A análise de cadáveres de outros séculos não é só uma curiosidade, já que, segundo Drancourt, permite entender melhor as epidemias do presente, porque “observar o que aconteceu no passado nos pode ajudar a combater o que acontece hoje em lugares como Madagáscar”, como assinalou numa referência ao recente surto de peste bubónica e pneumónica naquela ilha africana. E o especialista vinca:
Na verdade, não temos um gosto específico pelas personagens históricas.
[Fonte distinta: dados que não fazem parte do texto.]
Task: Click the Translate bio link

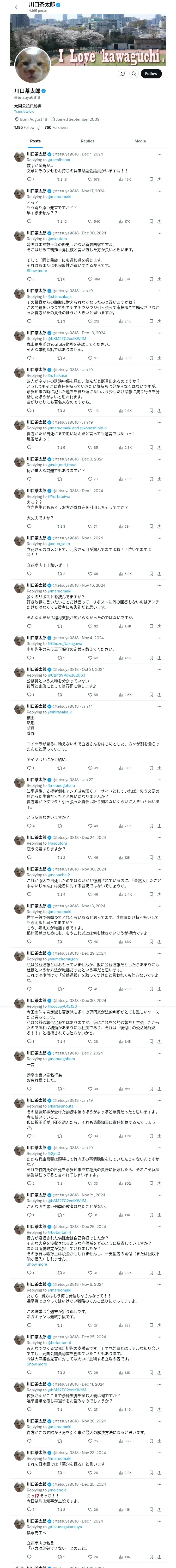Action: pyautogui.click(x=24, y=111)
Em 98% dos casos, os estudos são feitos com os corpos de pessoas anónimas.”.
Porém, a nova hipótese sobre a morte do artista não entusiasma muito Pierre Curie, grande especialista em pintura italiana do século XVII e conservador do Museu Jacquemart-André de Paris, que inaugurou hoje, dia 20 de setembro, uma exposição que inclui 10 obras de Caravaggio procedentes dos maiores museus italianos. A este respeito, disse Curie, partidário de se deixarem os cadáveres em paz:
É fruto [a nova hipótese] de um fetichismo que não contribui muito nem para a glória do artista nem para a história da arte. Acho insalubre ficar procurando esqueletos em cemitérios.”.
Embora não acredite que as investigações sobre o pintor tendam a acabar, assegura:
Haverá outras no futuro, porque não sabemos grande coisa sobre sua vida. Caravaggio é uma personagem que nos escapa. E talvez seja melhor assim, porque isso nos permite projetar o que quisermos na obra desse grande pintor.”.
***
A vida bastante desconhecida e algo lendária de Caravaggio gera, a partir de ontem, dia 19, um entendimento diferente. E continua a valer a pena visionar o documentário “Caravaggio – O Mestre dos Pincéis e da Espada” retrata a vida do pintor. Dirigido por Helio Goldsztejn, foi produzido pela TV Cultura e a Malabar Filmes em 2012.